# Be careful with Inf values when using Pandas to calcualte the correlation between variables

- 1 min# Be careful with Inf values when using Pandas to calcualte the correlation between variables.

A wired thing had happened to me when I was exploring pairwise correlations among different variables stored in `pandas.DataFrame`

. My gold is to get the pairwise Pearson coefficients of variables in `pandas.DataFrame`

**A** with variables in `pandas.DataFrame`

**B**. There are multiple ways to perform such an analysis.

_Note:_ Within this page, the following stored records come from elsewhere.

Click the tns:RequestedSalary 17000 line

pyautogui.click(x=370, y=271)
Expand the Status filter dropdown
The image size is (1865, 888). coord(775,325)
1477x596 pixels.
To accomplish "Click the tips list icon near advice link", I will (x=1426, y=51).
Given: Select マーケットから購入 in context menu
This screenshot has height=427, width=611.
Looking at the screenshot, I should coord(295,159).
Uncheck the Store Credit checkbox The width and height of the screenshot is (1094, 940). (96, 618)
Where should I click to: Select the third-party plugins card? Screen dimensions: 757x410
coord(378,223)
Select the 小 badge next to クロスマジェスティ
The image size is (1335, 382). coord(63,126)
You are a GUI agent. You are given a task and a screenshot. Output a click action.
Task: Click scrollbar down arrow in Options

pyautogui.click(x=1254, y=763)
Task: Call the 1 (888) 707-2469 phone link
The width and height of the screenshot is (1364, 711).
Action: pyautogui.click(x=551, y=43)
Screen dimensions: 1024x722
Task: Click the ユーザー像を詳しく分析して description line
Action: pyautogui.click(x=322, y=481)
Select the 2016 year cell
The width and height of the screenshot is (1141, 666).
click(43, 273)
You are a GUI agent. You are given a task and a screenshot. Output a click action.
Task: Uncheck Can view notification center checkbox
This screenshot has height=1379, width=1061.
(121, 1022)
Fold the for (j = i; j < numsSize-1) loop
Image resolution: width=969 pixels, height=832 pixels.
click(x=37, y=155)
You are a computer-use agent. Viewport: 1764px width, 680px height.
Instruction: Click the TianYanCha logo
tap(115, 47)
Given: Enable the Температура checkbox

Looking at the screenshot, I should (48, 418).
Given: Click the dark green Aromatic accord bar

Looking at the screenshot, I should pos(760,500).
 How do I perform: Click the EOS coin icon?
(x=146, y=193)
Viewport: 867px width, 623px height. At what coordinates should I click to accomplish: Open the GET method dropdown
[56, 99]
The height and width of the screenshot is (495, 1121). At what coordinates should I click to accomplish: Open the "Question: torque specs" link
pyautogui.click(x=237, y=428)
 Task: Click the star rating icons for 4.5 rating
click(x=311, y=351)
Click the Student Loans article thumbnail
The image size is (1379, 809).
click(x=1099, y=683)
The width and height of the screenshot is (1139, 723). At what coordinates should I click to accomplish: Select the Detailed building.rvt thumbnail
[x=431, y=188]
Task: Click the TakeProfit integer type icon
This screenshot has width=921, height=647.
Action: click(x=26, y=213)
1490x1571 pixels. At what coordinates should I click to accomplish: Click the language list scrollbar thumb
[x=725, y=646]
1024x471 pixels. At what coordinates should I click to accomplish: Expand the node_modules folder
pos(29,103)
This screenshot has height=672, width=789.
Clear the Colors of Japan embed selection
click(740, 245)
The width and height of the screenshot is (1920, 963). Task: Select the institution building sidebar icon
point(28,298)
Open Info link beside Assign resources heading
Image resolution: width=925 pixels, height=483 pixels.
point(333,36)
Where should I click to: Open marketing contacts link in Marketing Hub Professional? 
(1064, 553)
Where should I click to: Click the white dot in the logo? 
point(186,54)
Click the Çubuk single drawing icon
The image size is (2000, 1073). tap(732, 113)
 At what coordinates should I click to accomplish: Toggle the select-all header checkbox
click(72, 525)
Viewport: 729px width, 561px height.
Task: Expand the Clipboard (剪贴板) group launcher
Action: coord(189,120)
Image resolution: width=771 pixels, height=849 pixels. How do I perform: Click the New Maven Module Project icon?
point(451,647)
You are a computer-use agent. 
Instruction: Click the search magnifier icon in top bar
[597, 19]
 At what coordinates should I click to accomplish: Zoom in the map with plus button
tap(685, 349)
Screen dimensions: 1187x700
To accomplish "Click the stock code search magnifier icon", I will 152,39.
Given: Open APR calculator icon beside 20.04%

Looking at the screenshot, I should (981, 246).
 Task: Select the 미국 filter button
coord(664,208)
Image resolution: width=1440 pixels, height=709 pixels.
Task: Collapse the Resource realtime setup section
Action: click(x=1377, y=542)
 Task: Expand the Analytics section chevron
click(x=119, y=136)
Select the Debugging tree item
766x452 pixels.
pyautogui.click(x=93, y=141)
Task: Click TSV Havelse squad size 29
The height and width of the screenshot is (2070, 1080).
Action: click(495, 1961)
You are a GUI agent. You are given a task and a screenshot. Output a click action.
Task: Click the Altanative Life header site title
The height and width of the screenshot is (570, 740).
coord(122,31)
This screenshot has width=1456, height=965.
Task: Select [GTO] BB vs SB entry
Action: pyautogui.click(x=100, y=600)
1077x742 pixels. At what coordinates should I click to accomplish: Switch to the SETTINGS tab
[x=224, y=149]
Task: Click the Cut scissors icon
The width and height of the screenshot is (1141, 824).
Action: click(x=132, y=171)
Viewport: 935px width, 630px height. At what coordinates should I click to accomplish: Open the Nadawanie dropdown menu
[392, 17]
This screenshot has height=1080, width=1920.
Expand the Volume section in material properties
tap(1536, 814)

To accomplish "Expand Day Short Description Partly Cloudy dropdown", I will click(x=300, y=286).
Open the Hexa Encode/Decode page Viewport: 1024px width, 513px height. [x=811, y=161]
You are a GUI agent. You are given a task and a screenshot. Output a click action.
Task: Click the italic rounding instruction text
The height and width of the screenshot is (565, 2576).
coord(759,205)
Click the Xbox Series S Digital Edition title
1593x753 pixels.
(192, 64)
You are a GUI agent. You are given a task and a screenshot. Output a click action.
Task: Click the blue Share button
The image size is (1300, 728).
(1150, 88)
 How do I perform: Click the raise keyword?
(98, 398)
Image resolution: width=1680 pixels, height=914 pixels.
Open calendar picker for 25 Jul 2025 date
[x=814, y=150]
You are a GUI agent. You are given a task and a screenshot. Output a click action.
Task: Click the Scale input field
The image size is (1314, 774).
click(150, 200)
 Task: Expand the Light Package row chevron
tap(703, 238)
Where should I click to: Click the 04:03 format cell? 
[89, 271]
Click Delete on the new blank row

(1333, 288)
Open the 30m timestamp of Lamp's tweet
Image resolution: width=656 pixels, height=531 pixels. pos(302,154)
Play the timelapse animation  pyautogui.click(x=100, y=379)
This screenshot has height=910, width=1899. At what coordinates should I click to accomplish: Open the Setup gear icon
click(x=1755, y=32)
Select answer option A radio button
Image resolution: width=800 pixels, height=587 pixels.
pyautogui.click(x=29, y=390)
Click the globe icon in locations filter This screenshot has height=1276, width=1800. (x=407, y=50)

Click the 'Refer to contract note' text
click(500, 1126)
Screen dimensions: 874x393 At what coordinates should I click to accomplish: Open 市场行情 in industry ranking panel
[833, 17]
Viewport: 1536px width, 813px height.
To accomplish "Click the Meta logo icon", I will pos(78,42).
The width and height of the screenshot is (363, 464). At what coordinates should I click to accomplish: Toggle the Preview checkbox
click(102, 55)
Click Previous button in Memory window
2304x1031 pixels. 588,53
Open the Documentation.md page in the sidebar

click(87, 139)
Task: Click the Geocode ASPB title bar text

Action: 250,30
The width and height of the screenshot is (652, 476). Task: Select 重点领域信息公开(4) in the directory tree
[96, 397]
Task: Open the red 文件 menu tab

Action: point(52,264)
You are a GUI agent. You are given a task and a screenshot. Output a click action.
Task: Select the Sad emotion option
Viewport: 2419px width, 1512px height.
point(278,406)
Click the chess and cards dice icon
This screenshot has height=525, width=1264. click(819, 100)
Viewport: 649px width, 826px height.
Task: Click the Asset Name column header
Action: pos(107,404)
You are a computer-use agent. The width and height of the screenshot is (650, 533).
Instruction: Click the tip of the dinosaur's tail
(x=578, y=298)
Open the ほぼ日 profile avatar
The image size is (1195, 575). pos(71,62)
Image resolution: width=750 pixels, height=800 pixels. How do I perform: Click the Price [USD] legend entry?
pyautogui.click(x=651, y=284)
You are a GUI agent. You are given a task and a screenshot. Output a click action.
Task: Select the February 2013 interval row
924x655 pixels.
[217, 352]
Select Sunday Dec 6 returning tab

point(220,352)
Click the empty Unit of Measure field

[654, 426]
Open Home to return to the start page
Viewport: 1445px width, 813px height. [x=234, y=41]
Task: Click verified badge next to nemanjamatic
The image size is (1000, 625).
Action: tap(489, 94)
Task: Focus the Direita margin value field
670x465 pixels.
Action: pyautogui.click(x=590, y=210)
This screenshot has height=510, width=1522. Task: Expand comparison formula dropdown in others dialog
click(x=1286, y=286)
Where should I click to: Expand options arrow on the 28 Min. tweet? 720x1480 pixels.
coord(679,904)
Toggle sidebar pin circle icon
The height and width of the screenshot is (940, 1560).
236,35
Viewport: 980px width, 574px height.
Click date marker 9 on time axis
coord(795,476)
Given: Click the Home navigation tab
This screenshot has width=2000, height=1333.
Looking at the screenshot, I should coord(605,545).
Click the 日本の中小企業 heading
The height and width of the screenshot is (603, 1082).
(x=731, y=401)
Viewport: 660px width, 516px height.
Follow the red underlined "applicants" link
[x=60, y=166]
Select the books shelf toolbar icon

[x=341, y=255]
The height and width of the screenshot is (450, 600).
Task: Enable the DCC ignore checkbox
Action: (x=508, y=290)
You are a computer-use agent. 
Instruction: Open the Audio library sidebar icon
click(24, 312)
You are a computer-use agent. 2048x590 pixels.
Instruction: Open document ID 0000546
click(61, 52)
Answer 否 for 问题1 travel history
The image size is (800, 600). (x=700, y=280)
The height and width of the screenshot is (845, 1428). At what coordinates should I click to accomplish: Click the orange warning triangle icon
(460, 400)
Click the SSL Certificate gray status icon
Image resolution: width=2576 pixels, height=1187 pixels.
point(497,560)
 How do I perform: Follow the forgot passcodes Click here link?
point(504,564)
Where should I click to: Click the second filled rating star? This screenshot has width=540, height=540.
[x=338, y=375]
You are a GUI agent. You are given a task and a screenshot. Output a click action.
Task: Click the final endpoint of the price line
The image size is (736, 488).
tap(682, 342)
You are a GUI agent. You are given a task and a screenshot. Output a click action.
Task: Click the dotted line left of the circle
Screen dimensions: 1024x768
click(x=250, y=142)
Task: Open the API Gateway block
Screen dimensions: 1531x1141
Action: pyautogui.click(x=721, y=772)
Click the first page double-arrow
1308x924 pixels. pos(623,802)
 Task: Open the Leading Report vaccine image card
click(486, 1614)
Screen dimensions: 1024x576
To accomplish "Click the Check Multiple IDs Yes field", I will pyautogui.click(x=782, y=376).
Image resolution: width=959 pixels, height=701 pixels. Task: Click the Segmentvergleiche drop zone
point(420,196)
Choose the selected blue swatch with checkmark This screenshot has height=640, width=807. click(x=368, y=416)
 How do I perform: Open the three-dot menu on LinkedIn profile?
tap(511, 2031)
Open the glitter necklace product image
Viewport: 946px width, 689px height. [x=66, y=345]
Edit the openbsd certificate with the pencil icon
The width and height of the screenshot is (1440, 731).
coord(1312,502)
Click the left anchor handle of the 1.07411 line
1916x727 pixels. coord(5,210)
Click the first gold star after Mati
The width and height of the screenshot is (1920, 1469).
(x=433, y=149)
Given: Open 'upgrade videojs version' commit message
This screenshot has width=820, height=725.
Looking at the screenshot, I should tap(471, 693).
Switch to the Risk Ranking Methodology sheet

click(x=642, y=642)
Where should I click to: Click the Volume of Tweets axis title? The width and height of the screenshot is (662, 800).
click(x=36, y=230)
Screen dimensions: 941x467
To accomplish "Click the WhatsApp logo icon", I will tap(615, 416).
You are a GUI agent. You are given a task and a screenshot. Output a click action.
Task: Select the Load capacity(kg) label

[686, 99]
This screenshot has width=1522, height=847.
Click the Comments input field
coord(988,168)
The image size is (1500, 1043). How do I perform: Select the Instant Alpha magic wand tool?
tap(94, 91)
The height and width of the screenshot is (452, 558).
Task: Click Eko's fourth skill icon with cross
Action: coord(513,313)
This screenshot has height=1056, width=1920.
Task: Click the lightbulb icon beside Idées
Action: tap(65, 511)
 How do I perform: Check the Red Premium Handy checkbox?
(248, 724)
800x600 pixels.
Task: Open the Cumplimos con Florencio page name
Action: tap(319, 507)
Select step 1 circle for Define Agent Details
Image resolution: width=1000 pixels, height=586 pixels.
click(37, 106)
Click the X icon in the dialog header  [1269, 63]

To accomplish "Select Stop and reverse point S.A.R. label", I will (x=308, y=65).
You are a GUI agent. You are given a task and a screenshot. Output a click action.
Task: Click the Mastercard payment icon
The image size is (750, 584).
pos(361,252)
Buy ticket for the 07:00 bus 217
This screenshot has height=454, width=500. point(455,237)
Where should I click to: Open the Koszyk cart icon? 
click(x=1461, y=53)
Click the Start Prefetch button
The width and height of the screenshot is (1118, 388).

I originally used `A.apply(lambda v: B.corrwith(v))`

. There were a few unexpected NAs present on the output. However, those NAs disappears if I implemented the calculation via `A.merge(B).corr()`

. So, **why is there a discrepancy?**

## Look in the the difference between `corr`

and `corrwith`

method.

```
import pandas as pd
import numpy as np
df = pd.DataFrame({'A':[1,2,3],'B':[3,2,np.Inf]})
```

`corr`

function tolerates the Inf values

```
df.corr()
```

A | B | |
---|---|---|

A | 1.0 | -1.0 |

B | -1.0 | 1.0 |

`corrwith`

cannot handle Inf values

```
df.A.to_frame().corrwith(df.B)
```

```
A NaN
dtype: float64
```

## A Workaround when Inf values can be ignored.

```
df.A.to_frame().corrwith(df.B.replace(np.Inf,np.nan))
```

```
A -1.0
dtype: float64
```